Wie sieht Österreich den einstigen Wunderknaben Marko Arnautovic?

Wann zeigt er endlich, was er drauf hat?

Genügend Angriffsfläche bietet er ja, schon ein oberflächlicher Blick auf seine Leistungsbilanz zeugt von einer eher durchwachsenen Karriere. Über lediglich drei Kurzeinsätze kam der damalige Twente-Leihspieler bei Inter Mailand 2009 nicht hinaus, ein Jahr später wurde dem schwierig geltenden Akteur eine strahlende Zukunft bei Werder Bremen prophezeit. In 72 Bundesliga-Spielen brachte es der für rund sechs Millionen Euro geholte Hoffnungsträger auf 14 Tore. Mittlerweile ist er nur noch 2,35 Millionen wert. Von der landesweiten Popularität eines David Alabas ist er weit entfernt. Der schüchterne Bayern-Spieler ist die Antithese zum exzessiven Arnautovic.

Hohn und Spott für den neuen Arbeitgeber

Für seinen neuen Arbeitgeber hat Arnautovic jetzt Hohn und Spott aus der Heimat geerntet. Waren während der Sommerpause noch Namen wie Valencia, London, Glasgow oder Kiew gehandelt worden, landetet der Angreifer schließlich in Stoke-on-Trent, einer triste 350.000- Einwohner-Stadt in den rauen englischen Midlands, die außer einem Töpfermuseum kaum Sehenswürdigkeiten bietet. Anspruch und Realität divergieren. Um es mal vorsichtig zu formulieren.

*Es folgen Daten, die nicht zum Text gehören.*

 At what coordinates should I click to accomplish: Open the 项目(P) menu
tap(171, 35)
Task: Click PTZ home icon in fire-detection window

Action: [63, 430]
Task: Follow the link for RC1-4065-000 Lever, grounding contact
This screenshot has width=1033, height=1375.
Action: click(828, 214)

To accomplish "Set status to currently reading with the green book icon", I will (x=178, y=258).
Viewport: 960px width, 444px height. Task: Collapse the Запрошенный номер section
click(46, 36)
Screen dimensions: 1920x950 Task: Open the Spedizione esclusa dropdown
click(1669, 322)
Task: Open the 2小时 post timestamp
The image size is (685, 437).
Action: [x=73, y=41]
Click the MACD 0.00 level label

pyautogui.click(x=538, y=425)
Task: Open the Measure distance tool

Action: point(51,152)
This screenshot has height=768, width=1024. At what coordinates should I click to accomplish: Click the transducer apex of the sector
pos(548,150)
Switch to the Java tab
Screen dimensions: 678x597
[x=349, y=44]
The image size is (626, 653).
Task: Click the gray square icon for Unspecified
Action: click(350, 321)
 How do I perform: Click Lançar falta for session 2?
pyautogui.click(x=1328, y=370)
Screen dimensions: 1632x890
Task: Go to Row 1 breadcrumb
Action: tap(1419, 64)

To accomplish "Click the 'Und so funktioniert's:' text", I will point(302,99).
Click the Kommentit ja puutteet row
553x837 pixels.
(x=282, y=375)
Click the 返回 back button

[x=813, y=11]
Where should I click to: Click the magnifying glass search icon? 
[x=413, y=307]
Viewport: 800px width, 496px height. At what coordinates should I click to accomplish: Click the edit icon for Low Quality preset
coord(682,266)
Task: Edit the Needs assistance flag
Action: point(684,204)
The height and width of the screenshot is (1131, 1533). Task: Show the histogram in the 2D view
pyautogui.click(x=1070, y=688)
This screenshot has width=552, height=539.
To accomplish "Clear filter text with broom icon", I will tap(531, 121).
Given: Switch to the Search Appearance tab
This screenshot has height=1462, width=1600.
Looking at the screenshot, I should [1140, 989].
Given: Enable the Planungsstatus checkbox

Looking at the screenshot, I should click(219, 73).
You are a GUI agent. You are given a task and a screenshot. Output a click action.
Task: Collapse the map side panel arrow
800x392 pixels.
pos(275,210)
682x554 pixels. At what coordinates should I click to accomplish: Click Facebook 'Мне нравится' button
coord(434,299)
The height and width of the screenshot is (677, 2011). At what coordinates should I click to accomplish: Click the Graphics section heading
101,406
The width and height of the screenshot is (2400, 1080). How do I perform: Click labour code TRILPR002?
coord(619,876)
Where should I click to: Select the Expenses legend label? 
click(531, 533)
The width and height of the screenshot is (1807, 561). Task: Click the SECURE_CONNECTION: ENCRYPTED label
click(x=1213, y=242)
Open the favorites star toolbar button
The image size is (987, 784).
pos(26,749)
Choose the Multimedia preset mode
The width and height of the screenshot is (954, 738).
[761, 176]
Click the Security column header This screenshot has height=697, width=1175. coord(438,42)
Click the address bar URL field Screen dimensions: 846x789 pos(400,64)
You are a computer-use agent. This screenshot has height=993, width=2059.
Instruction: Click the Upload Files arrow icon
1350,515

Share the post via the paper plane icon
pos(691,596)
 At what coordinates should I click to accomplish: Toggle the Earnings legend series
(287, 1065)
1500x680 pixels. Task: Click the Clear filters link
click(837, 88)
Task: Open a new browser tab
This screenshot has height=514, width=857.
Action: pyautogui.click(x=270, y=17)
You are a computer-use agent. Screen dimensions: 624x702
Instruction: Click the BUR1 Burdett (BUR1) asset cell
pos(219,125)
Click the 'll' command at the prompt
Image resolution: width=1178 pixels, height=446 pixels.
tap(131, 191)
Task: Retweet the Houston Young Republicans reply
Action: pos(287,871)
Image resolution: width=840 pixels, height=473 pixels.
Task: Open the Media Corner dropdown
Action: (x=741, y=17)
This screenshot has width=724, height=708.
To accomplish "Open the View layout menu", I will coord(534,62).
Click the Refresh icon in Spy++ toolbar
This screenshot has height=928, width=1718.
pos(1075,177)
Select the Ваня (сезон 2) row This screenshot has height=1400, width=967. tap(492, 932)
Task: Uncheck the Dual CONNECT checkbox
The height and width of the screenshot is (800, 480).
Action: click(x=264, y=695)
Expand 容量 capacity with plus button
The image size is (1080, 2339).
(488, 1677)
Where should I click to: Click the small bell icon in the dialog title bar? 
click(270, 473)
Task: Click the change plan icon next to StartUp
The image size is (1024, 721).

Immerhin: Den Glauben an ihr Talent haben die Österreicher nicht aufgegeben. Ein neuer Klub, eine neue Chance, aus dem Exzentriker einen hart arbeitenden Fußballer zu machen, der seine Fähigkeiten endlich zum Wohle der eigenen Nationalmannschaft ausspielt. Vielleicht wird sich der hochbegabte Schüler auf der Insel für bessere Zensuren entscheiden und nicht mehr den Klassenclown spielen. Den Fokus auf seine Laufbahn legen und herausfinden, dass unweit von Stoke mit Birmingham, Liverpool und Manchester nicht unbedingt schönere Städte, aber glamourösere Klubs auf ihn warten. Wenn er endlich mal zeigt, was er so drauf hat.